Specifically, I will first present ZigZag decoding, which allows a receiver to decode collisions without any assumptions of sender synchronization, large differences in power, or special codes. In fact, our approach exploits the natural asynchrony between colliding transmitters. This asynchrony results in stretches of interference-free bits at the start of a collision, which we use to bootstrap our decoder. Our approach introduces no overhead when there are no collisions. But when senders collide the receiver successfully reconstructs the transmitted information, eliminating unnecessary retransmissions to attain the same throughput as if the packets did not collide at all.
Next, I will present Analog network coding (ANC) which encourages strategically picked senders to interfere. Instead of forwarding packets, routers forward the interfered signal. The destination leverages network-level information to cancel the interference and recover the transmitted signal. Both analytic and experimental results from a testbed show the benefits of this approach.

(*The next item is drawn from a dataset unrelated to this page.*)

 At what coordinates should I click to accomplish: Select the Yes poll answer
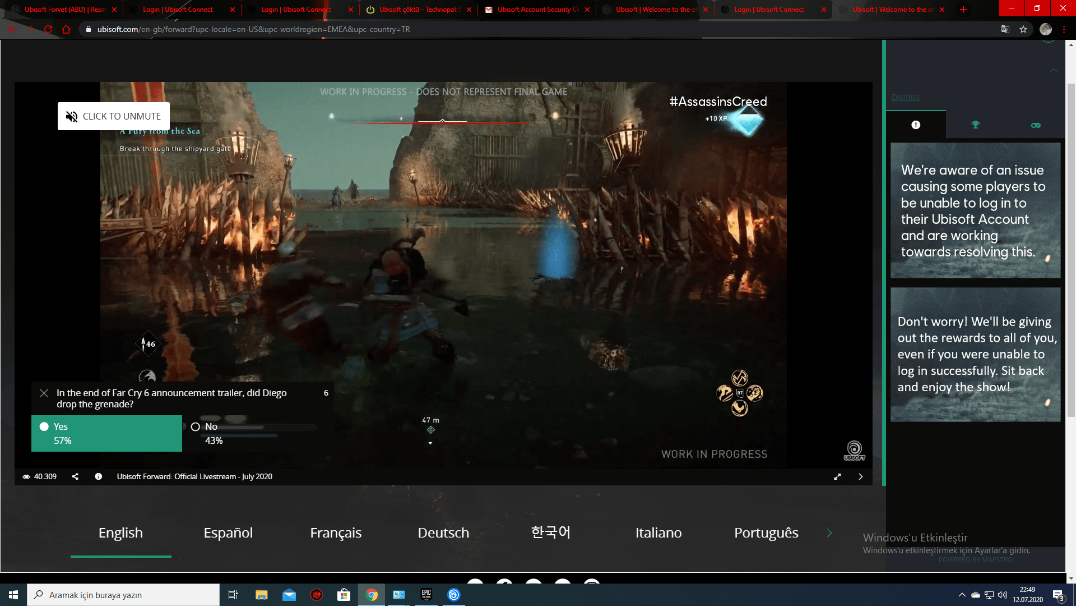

Dina Katabi is an Associate Professor in the Electrical Engineering and Computer Science Department at MIT. She has joined the MIT faculty in March 2003, after completed her PhD at MIT. Dina’s work focuses on wireless networks, network security, routing, and distributed resource management. She has award winning papers in ACM SIGCOMM and Usenix NSDI. She has been awarded the IEEE William R. Bennett prize in 2009, a Sloan Fellowship in 2006, the NBX Career Development chair in 2006, and an NSF CAREER award in 2005. Her doctoral dissertation won an ACM Honorable Mention award and a Sprowls award for academic excellence.